Cyclosporine (CSA) could be added to cases that fail to respond to the previous treatments. Be sure to use modified cyclosporine (Atopica®) since unmodified CSA is not absorbed as well. The dosage is 5 mg/kg sid.
In cases of neutrophilic vasculitis that fail to respond to the above treatment, sulfasalazine (SZA) at a dose of 25 mg/kg tid (maximum 3 grams/day) may be useful. Side effects associated with this drug include anemia, KCS and hepatotoxicity so a CBC, serum chemistry profile and Schrimer tear test are performed every 14 days for 2 months, then q 30 days for 2 months then q 3 months for as long as the dog is on SZA. In cases of neutrophilic vasculitis that fail SZA can sometimes be successfully treated w/dapsone, however, dapsone appears to be more toxic than SZA.
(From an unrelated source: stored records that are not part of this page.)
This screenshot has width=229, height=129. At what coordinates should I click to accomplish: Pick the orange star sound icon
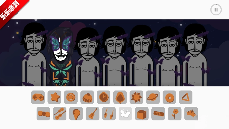coord(54,97)
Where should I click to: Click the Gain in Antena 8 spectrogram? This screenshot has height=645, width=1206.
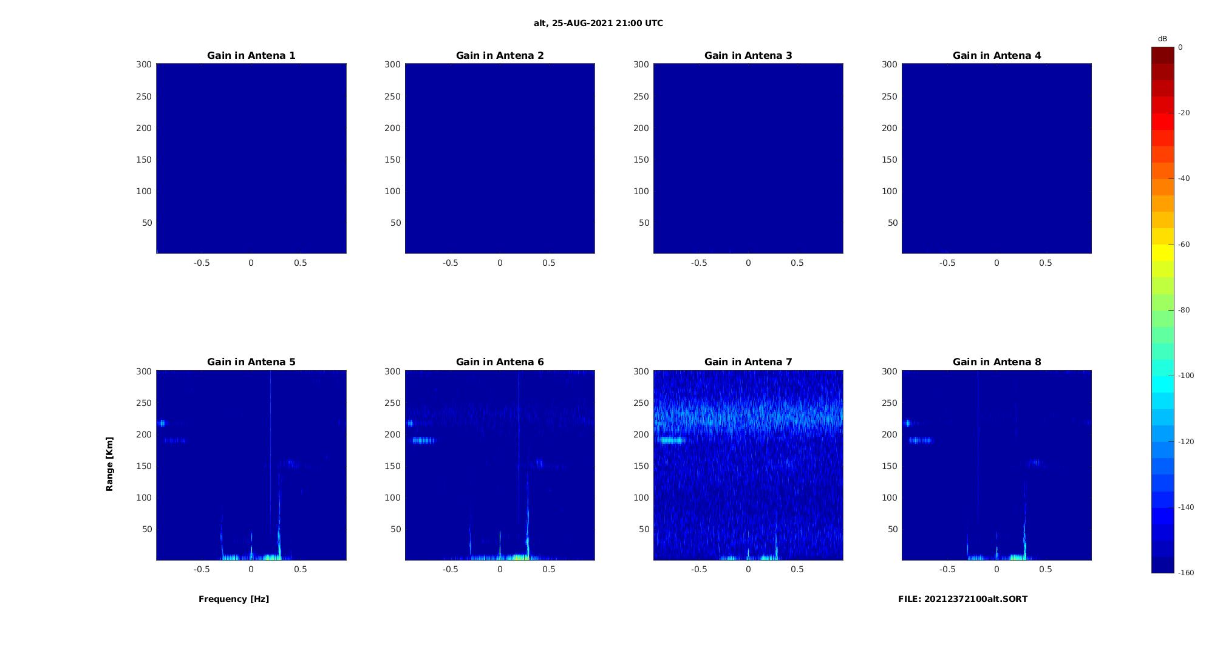996,465
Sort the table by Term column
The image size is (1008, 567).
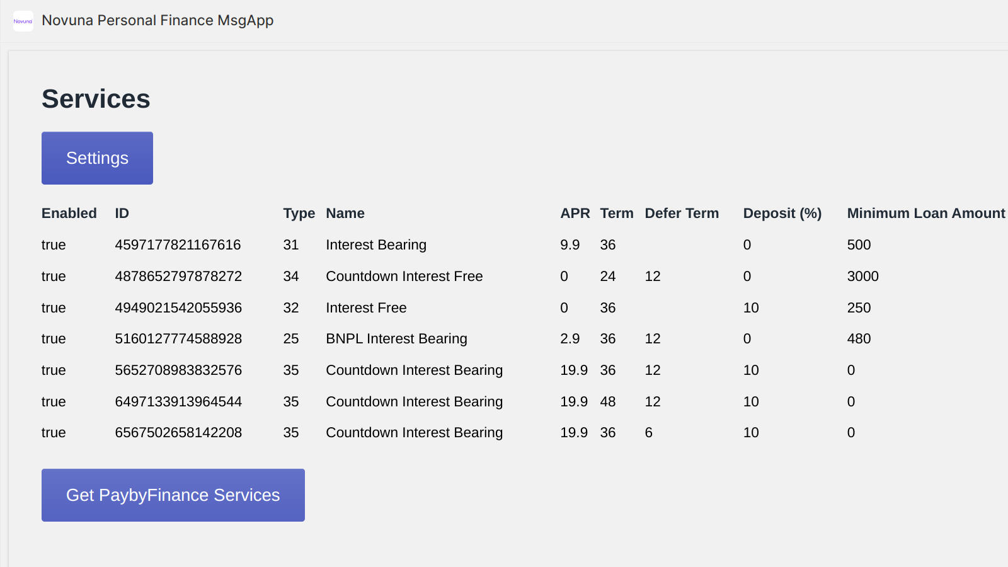(616, 213)
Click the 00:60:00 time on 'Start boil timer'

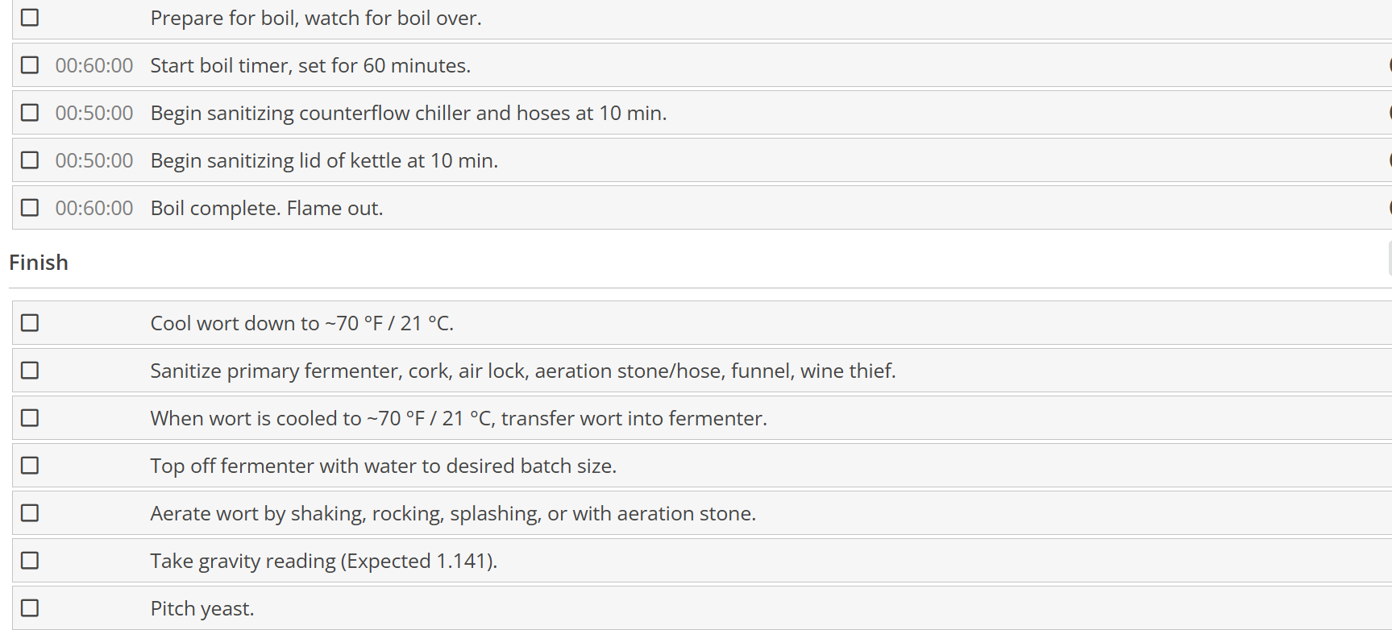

Dapsone acts against bacteria and protozoa in the same way as other sulfas, it inhibits folic acid production via a competitive inhibition of PABA. The mechanism of action for its anti-inflammatory actions is not thoroughly understood. It appears that neutrophilic inflammatory diseases respond best to dapsone. This may be due to dapsone's ability to interfere w/one of the neutrophils killing mechanism, the respiratory burst that releases cytotoxic substances. Dapsone also inhibits neutrophil chemotaxis and lysosomal enzymes production along w/decreasing complement activation and antibody production. It is also an antioxidant (scavenges ROS). The dose is 1 mg/kg tid. A CBC, platelet count, serum chemistry profile are performed every 14 days for 2 months, then q 30 days for 2 months then q 3 months for as long as the dog is on dapsone. Side effects include hepatotoxicity, anemia, thrombocytopenia, neutropenia and GI disturbances.
In cases of eosinophilic vasculitis, urticarial vasculitis or poorly responsive vasculitis, a home cooked elimination diet trial should be performed.